Hungarian Court Acquits All Suspects In Red Sludge Spill Case

  • 30 Jan 2016 8:00 AM
Hungarian Court Acquits All Suspects In Red Sludge Spill Case
All 15 suspects in connection with Hungary’s 2010 red sludge disaster were acquitted by a local court in Veszprem in a non-binding ruling. The court acquitted the defendants of charges of carelessness and causing a public hazard, harming the environment and violating rules of waste management. The court also established that the toxic spill had been caused by a “loss of stability” in the soil under the dams of a red sludge reservoir.

Construction of the reservoir without a proper foundation was to blame, the court said, referring to a professional report, adding that the reservoir had been a “time bomb “. The court established the reservoirs had lacked an appropriate monitoring system, but even with one the disaster could not have been prevented. They added that the reservoir had not contained more waste than permitted.

Before the ruling was read out, a radical nationalist Jobbik deputy held up a sign: “ten lives are worth so little”. Lajos Képli was then ejected from the court.
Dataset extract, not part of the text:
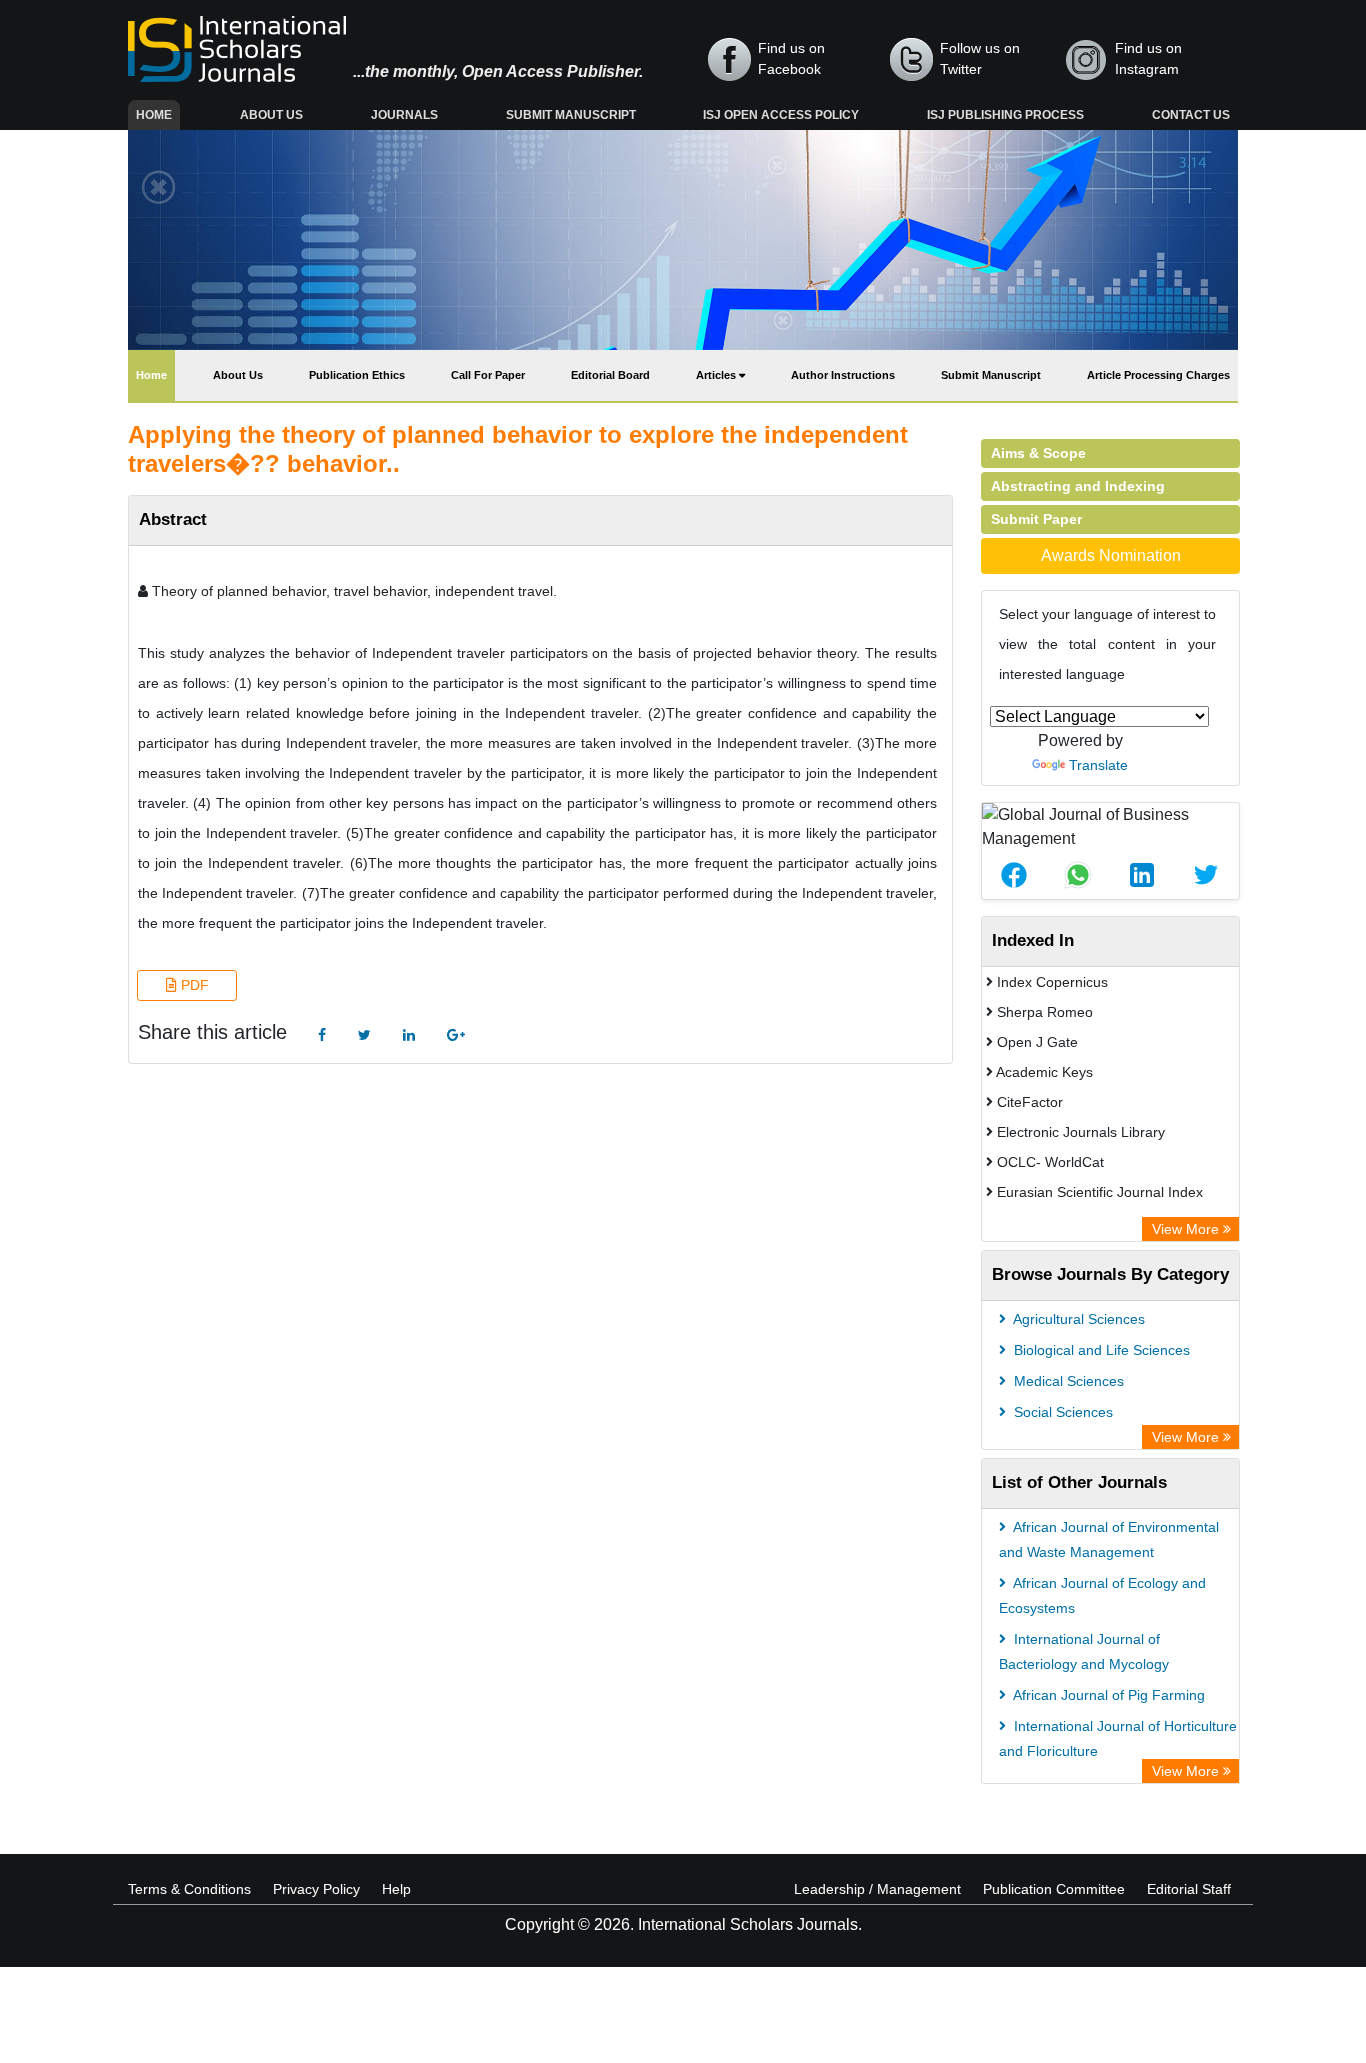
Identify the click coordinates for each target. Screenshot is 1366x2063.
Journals (404, 115)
Képli, who had headed a parliamentary investigation into the sludge spill, told reporters afterwards that he found the ruling “appalling”.

He said his committee had earlier established that leaders of the alumina plant were “clearly” responsible for amassing “so much sludge” in the reservoir. “There isn’t a country in the world where they would not find the people responsible for such a disaster,” he said.
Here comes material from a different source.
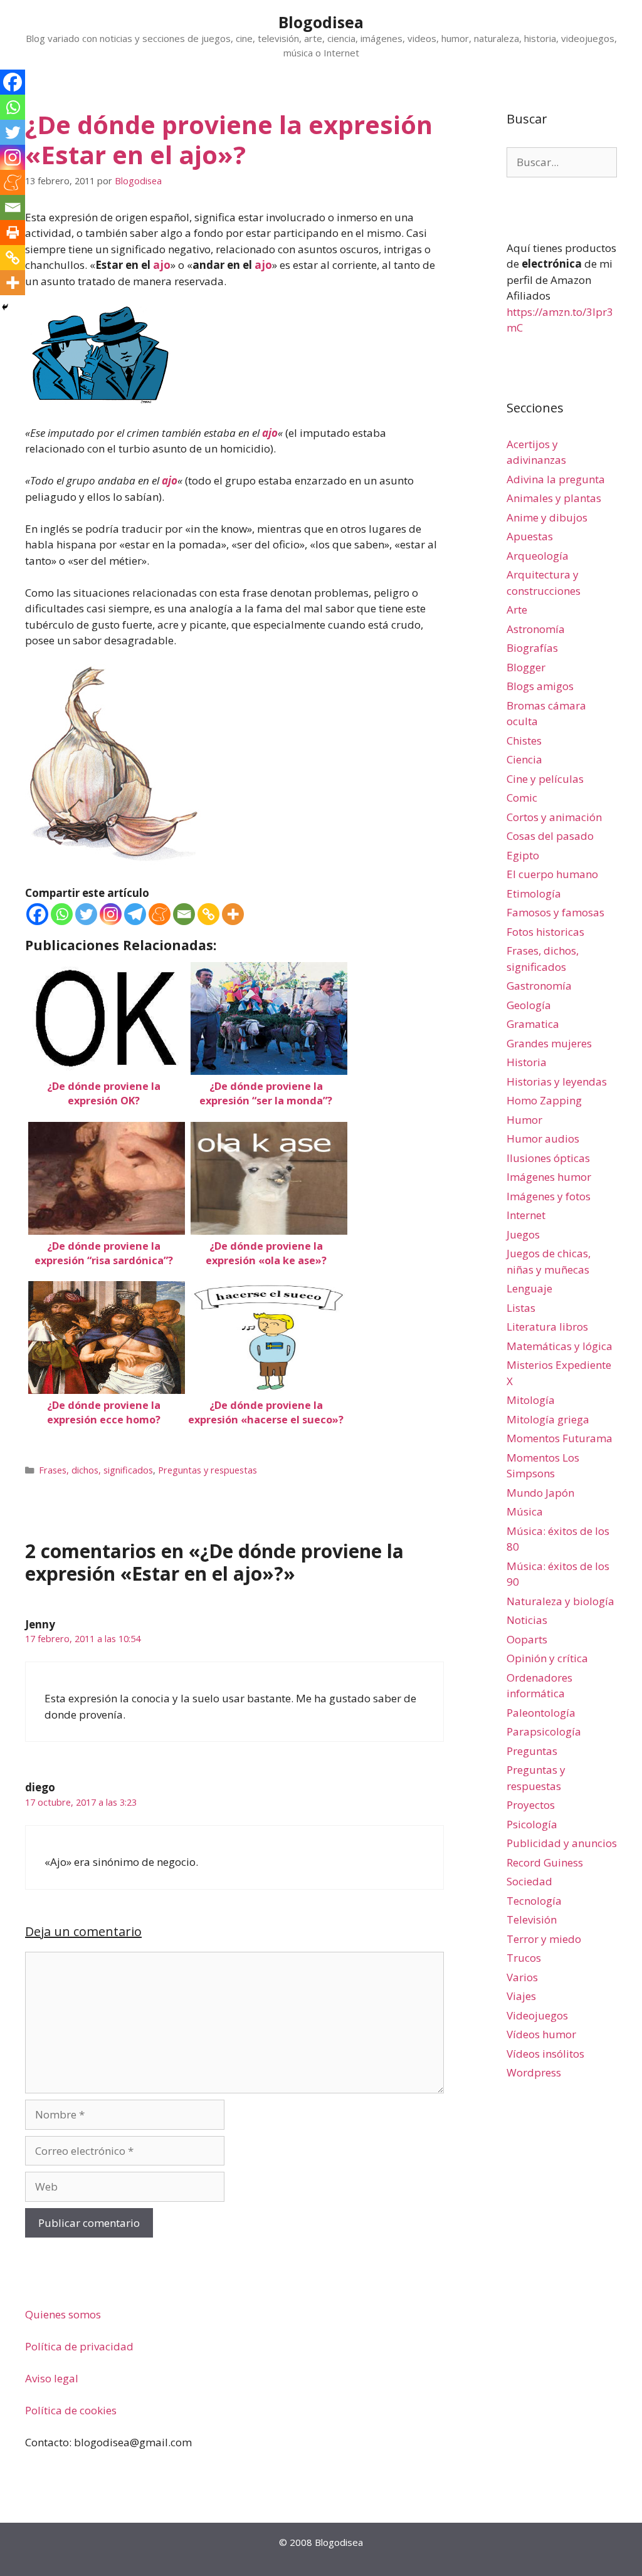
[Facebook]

The green opposition LMP party said Hungary’s rules were not up to the task of preventing or managing environmental disasters, and called for legal changes as well as demanding that people responsible for the spill should be held to account.

LMP’s Benedek R Sallai, who also head parliament’s sustainable development committee, urged parliament to pass his party’s mandatory environmental liability proposal into law.

The Dialogue for Hungary (PM) party criticised the acquittal ruling, saying it seemed there was “no political will” to find the real culprits in this case.

Benedek Jávor, the party’s MEP, said the real solution to this problem would be to enact a Europe-wide law for handling industrial activities which have great environmental risks.

In Hungary’s worst environmental disaster a million cubic metres of toxic red sludge escaped from the reservoir of the Mal company’s alumina plant, flooding the nearby villages of Kolontár and Somlovásárhely, and the town of Devecser in October 16 years ago.

The toxic spill killed ten people, injured over 200, destroyed 358 homes, wiped out all life in two small rivers and polluted over 1,000 hectares of land.